--- Problem statement ---
Please set down only the lines from the one containing "Task: Click the Admin gear icon" through the end of the entries below, exactly, minus any pictures.

--- Data for this exercise ---
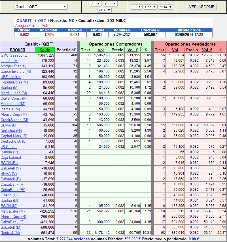
Task: Open the Mercavalor (M) broker link
Action: click(x=12, y=211)
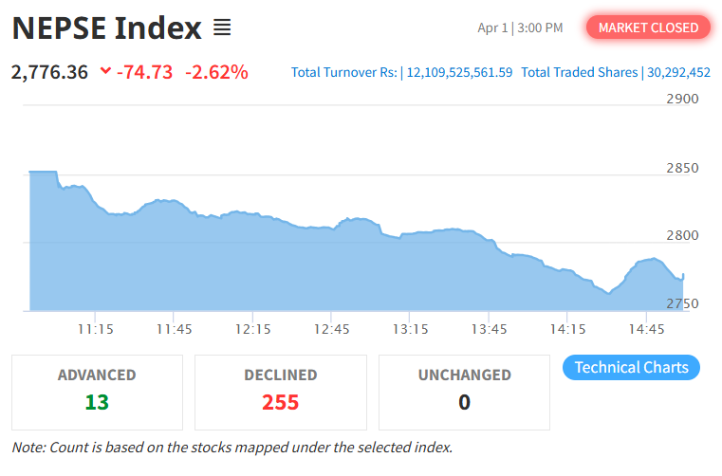
Task: Click the -2.62% percentage change
Action: coord(216,71)
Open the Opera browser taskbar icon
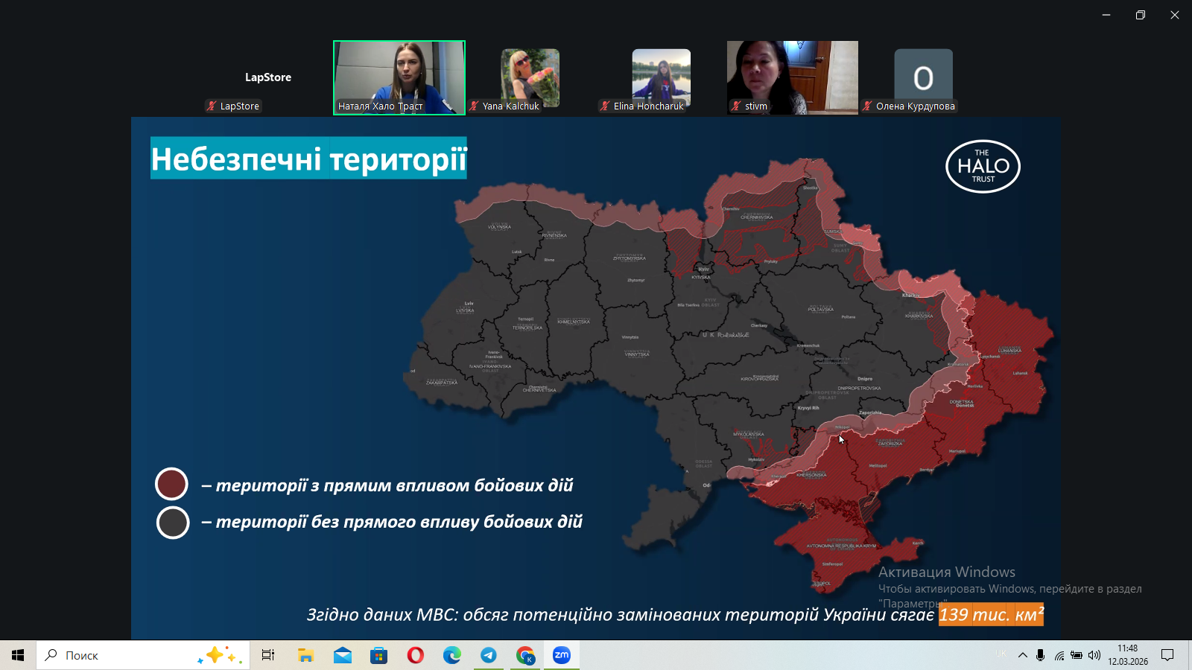Viewport: 1192px width, 670px height. pos(416,655)
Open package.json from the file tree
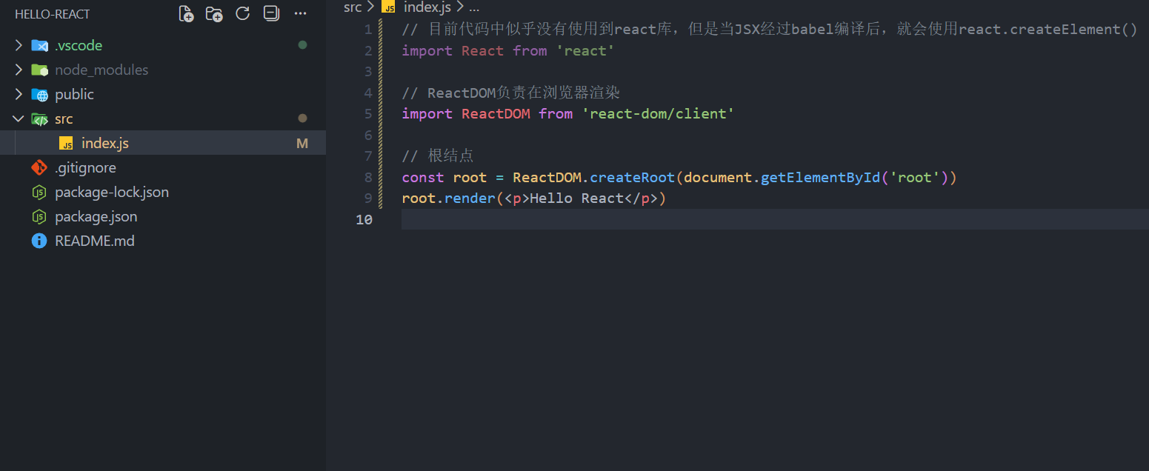The image size is (1149, 471). click(x=96, y=216)
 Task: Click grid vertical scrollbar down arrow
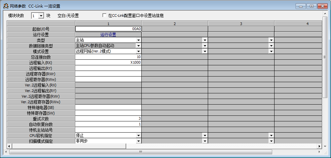325,141
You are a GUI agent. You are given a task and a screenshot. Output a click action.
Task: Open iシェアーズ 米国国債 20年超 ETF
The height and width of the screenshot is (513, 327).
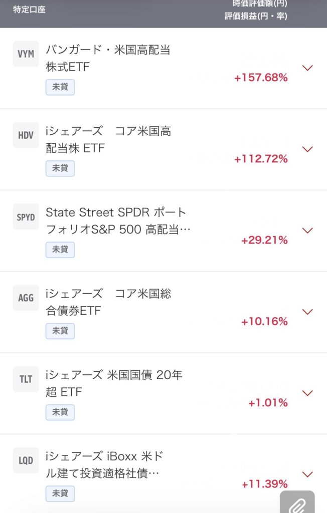(x=114, y=383)
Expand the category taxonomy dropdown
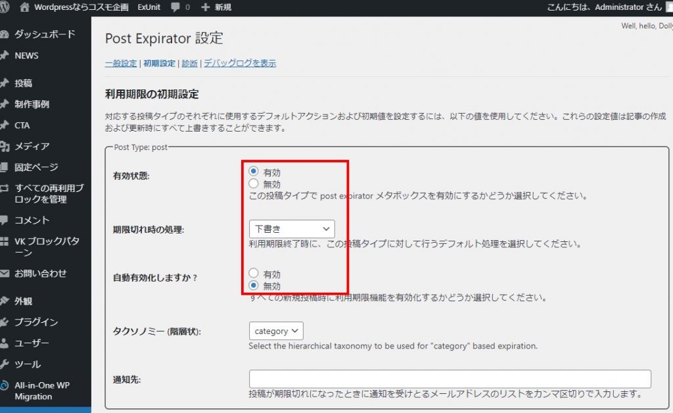 coord(276,331)
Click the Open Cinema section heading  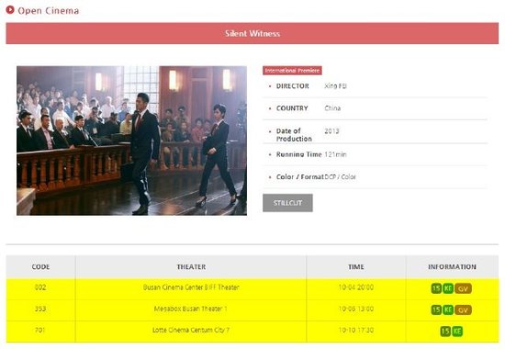[49, 11]
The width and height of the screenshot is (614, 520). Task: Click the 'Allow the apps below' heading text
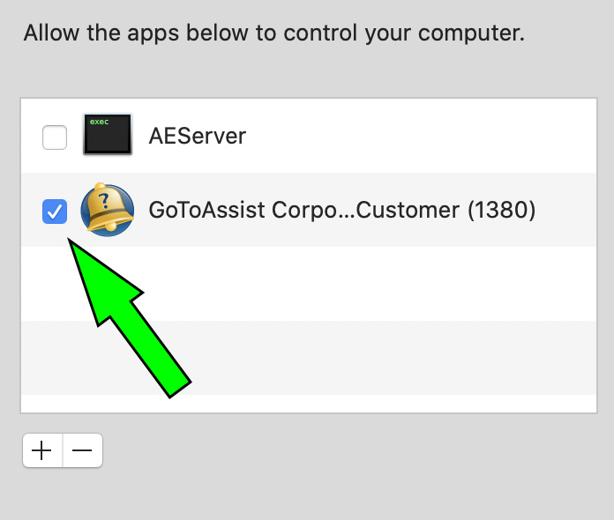click(273, 33)
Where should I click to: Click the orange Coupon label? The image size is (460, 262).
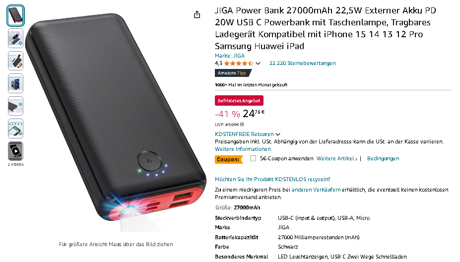(229, 159)
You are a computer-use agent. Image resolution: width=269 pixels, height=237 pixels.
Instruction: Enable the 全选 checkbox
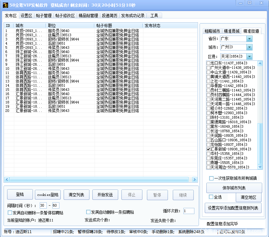pyautogui.click(x=211, y=197)
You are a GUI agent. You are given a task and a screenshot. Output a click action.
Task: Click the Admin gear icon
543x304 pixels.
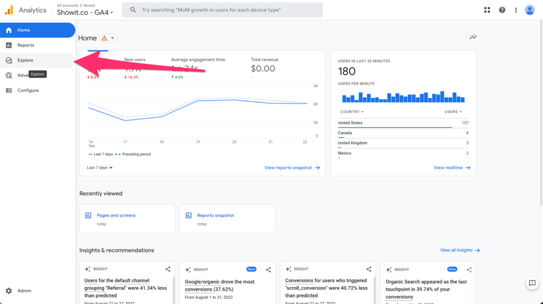[8, 291]
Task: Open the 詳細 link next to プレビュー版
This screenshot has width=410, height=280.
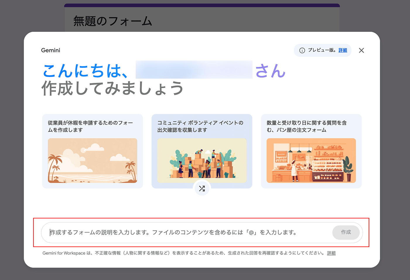Action: (343, 50)

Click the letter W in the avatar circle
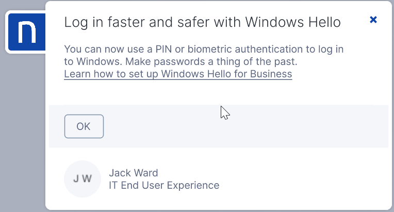click(87, 179)
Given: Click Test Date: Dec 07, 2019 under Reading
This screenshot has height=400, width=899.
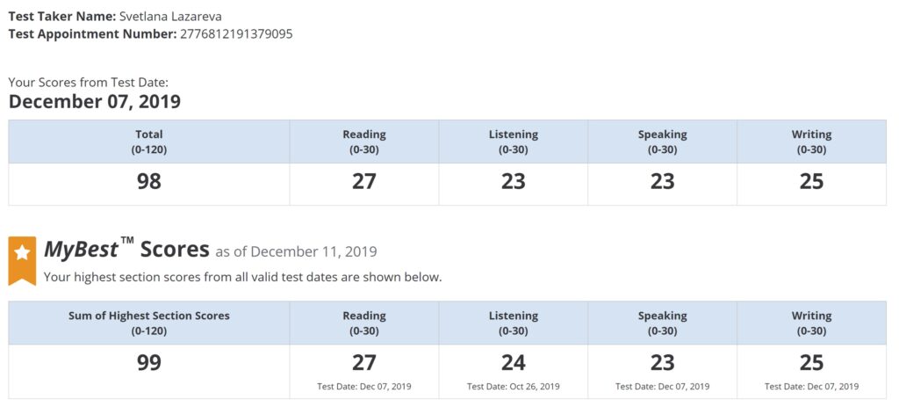Looking at the screenshot, I should point(364,386).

--- Answer section ---
Task: Click the Admin gear icon
543x304 pixels.
[8, 291]
Task: Open the 詳細 link next to プレビュー版
This screenshot has width=410, height=280.
Action: (343, 50)

Click the letter W in the avatar circle
click(87, 179)
Given: Click Test Date: Dec 07, 2019 under Reading
This screenshot has height=400, width=899.
Looking at the screenshot, I should point(364,386).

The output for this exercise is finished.